Tuesday, 12 November 2013

Dead thrush...

I wouldn’t call my life predictable or boring. I wouldn’t call it empty, routine or as dead as a doorpost. But when you really have nothing new to write about other than the frost that formed on the cars the other night you really have to wonder just where your life is going.

Of course I know where my life is going ultimately, we all do, but up until I reach that point I can’t say that I have much idea how it is going to run. Not that I mind. I’ve never been one for wanting to know what the future holds and fortune tellers scare me in the same way visits to the doctors do. What if you find out something you don’t want to know? Once you know a thing there’s no unknowing it – better to live in ignorance than fear maybe.

Anyway, I don’t know if it was the frost that caused the young thrush that I saw on my morning amble to nowhere to die. It was a very young thrush - so late in the year - and it didn’t have a mark on it. If it wasn’t for the fact that thrushes do not sleep on their backs on garden paths I might have believed it to be asleep. Of course it was as dead as that famous Norwegian Blue – not resting or sleeping, but as dead as that doorpost I mentioned. Although just why a doorpost should be deemed dead I really have no idea.

I’m sure that the poor thrush hadn’t visited a fortune teller. I’m sure that his or her death came as a surprise, living its life in ignorance without fear until the end. I only hope that the poor thing didn’t die from flying into a doorpost or that seeing a dead thrush is a harbinger of doom.

3 comments:

  1. Carmel Payne on FB
    We just never know when our time here is over

    ReplyDelete
  2. Maggie Patzuk on FB
    Aw - poor thing!

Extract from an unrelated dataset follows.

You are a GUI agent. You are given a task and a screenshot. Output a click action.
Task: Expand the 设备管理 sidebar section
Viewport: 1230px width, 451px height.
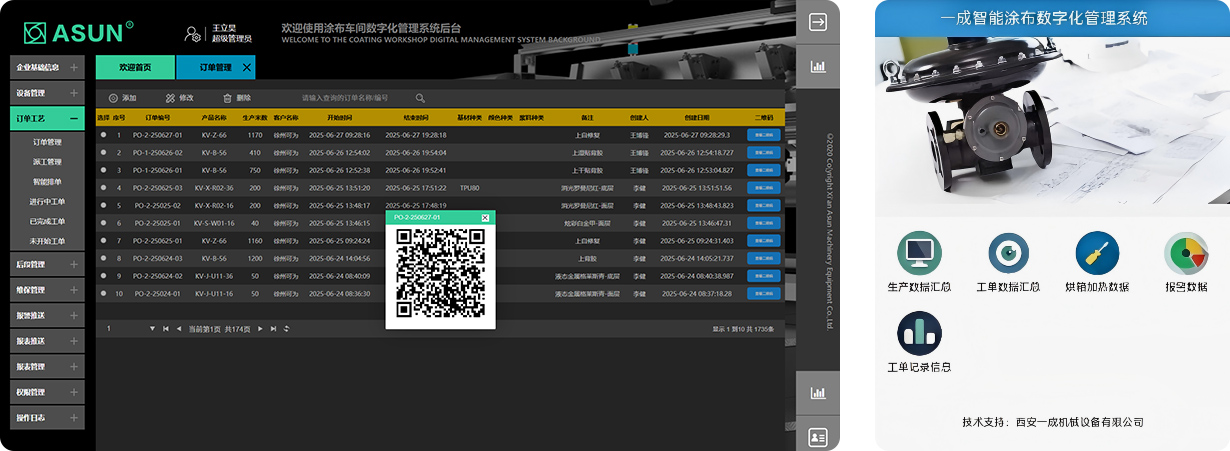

I would have given it a proper burial or at least tucked it in the brush and covered it with leaves.

    ReplyDelete
  3. Maggie Patzuk on FB
    Anders - your writing makes the most mundane things fascinating!!!
    12 hours ago · Unlike · 1

    Andrew Height Thanks Maggie, that means lot. Without wanting to pretend or be pretentious it's the mundane that holds my attention. It's the small things that make me think and make the connections. That poor bird is us all, flying one moment and gone the next. I'm lucky to never be bored because those tiny things jump up at me and hold me entranced. I like looking, I love seeing even more. We should sing whilst we can.
    9 hours ago · Edited · Like

    Andrew Height by the way. I did move it on the way home. I only placed it under a bush, but at least it had some privacy in death.